Your goal: For each line below, return an exact copy.

Collected data:
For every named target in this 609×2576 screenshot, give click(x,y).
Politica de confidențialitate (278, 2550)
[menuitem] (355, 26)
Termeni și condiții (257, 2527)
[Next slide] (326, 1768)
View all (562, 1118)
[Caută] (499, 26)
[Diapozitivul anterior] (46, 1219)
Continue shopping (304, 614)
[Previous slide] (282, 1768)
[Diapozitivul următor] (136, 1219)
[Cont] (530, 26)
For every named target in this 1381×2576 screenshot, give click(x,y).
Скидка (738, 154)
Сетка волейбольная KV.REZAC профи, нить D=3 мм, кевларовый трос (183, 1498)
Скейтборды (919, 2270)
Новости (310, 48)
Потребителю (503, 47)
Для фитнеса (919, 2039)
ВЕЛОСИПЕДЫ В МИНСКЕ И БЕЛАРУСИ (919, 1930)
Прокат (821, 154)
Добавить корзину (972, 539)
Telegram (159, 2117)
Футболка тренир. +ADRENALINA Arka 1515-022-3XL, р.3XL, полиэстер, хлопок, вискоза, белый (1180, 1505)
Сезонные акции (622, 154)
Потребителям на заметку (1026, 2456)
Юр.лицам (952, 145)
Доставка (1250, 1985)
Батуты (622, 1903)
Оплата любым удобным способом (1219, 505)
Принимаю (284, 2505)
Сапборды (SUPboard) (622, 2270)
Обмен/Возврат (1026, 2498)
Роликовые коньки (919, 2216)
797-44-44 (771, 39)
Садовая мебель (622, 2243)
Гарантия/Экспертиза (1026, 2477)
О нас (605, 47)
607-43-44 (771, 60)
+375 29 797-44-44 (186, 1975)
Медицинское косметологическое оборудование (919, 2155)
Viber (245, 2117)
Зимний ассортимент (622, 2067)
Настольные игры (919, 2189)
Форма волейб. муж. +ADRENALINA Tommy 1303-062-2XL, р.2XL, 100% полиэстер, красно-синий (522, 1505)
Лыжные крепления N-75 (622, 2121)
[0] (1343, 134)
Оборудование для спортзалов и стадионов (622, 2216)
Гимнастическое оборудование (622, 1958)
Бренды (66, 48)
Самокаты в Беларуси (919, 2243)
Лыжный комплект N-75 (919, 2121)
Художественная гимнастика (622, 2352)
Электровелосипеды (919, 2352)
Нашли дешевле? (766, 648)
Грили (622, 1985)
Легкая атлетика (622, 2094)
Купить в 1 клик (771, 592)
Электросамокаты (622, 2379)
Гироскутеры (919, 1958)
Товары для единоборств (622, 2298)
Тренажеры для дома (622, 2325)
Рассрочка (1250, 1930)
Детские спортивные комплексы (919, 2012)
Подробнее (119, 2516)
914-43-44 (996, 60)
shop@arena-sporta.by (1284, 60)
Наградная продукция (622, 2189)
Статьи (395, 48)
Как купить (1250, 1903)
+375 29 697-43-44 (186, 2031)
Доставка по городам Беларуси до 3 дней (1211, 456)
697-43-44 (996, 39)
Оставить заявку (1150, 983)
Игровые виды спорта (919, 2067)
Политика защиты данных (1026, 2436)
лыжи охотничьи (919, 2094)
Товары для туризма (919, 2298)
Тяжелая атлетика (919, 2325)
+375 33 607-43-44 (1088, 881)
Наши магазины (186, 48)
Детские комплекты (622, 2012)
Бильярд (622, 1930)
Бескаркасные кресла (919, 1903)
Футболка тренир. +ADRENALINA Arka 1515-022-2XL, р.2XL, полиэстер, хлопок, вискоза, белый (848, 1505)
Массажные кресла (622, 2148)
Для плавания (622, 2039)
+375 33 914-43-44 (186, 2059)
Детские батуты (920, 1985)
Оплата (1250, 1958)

Written response:
For every named target in this 609×2576 screenshot, give click(x,y).
Politica de confidențialitate (278, 2550)
[menuitem] (355, 26)
Termeni și condiții (257, 2527)
[Next slide] (326, 1768)
View all (562, 1118)
[Caută] (499, 26)
[Diapozitivul anterior] (46, 1219)
Continue shopping (304, 614)
[Previous slide] (282, 1768)
[Diapozitivul următor] (136, 1219)
[Cont] (530, 26)
For every named target in this 1381×2576 screenshot, give click(x,y).
Скидка (738, 154)
Сетка волейбольная KV.REZAC профи, нить D=3 мм, кевларовый трос (183, 1498)
Скейтборды (919, 2270)
Новости (310, 48)
Потребителю (503, 47)
Для фитнеса (919, 2039)
ВЕЛОСИПЕДЫ В МИНСКЕ И БЕЛАРУСИ (919, 1930)
Прокат (821, 154)
Добавить корзину (972, 539)
Telegram (159, 2117)
Футболка тренир. +ADRENALINA Arka 1515-022-3XL, р.3XL, полиэстер, хлопок, вискоза, белый (1180, 1505)
Сезонные акции (622, 154)
Потребителям на заметку (1026, 2456)
Юр.лицам (952, 145)
Доставка (1250, 1985)
Батуты (622, 1903)
Оплата любым удобным способом (1219, 505)
Принимаю (284, 2505)
Сапборды (SUPboard) (622, 2270)
Обмен/Возврат (1026, 2498)
Роликовые коньки (919, 2216)
797-44-44 (771, 39)
Садовая мебель (622, 2243)
Гарантия/Экспертиза (1026, 2477)
О нас (605, 47)
607-43-44 (771, 60)
+375 29 797-44-44 (186, 1975)
Медицинское косметологическое оборудование (919, 2155)
Viber (245, 2117)
Зимний ассортимент (622, 2067)
Настольные игры (919, 2189)
Форма волейб. муж. +ADRENALINA Tommy 1303-062-2XL, р.2XL, 100% полиэстер, красно-синий (522, 1505)
Лыжные крепления N-75 (622, 2121)
[0] (1343, 134)
Оборудование для спортзалов и стадионов (622, 2216)
Гимнастическое оборудование (622, 1958)
Бренды (66, 48)
Самокаты в Беларуси (919, 2243)
Лыжный комплект N-75 (919, 2121)
Художественная гимнастика (622, 2352)
Электровелосипеды (919, 2352)
Нашли дешевле? (766, 648)
Грили (622, 1985)
Легкая атлетика (622, 2094)
Купить в 1 клик (771, 592)
Электросамокаты (622, 2379)
Гироскутеры (919, 1958)
Товары для единоборств (622, 2298)
Тренажеры для дома (622, 2325)
Рассрочка (1250, 1930)
Детские спортивные комплексы (919, 2012)
Подробнее (119, 2516)
914-43-44 (996, 60)
shop@arena-sporta.by (1284, 60)
Наградная продукция (622, 2189)
Статьи (395, 48)
Как купить (1250, 1903)
+375 29 697-43-44 (186, 2031)
Доставка по городам Беларуси до 3 дней (1211, 456)
697-43-44 (996, 39)
Оставить заявку (1150, 983)
Игровые виды спорта (919, 2067)
Политика защиты данных (1026, 2436)
лыжи охотничьи (919, 2094)
Товары для туризма (919, 2298)
Тяжелая атлетика (919, 2325)
+375 33 607-43-44 (1088, 881)
Наши магазины (186, 48)
Детские комплекты (622, 2012)
Бильярд (622, 1930)
Бескаркасные кресла (919, 1903)
Футболка тренир. +ADRENALINA Arka 1515-022-2XL, р.2XL, полиэстер, хлопок, вискоза, белый (848, 1505)
Массажные кресла (622, 2148)
Для плавания (622, 2039)
+375 33 914-43-44 (186, 2059)
Детские батуты (920, 1985)
Оплата (1250, 1958)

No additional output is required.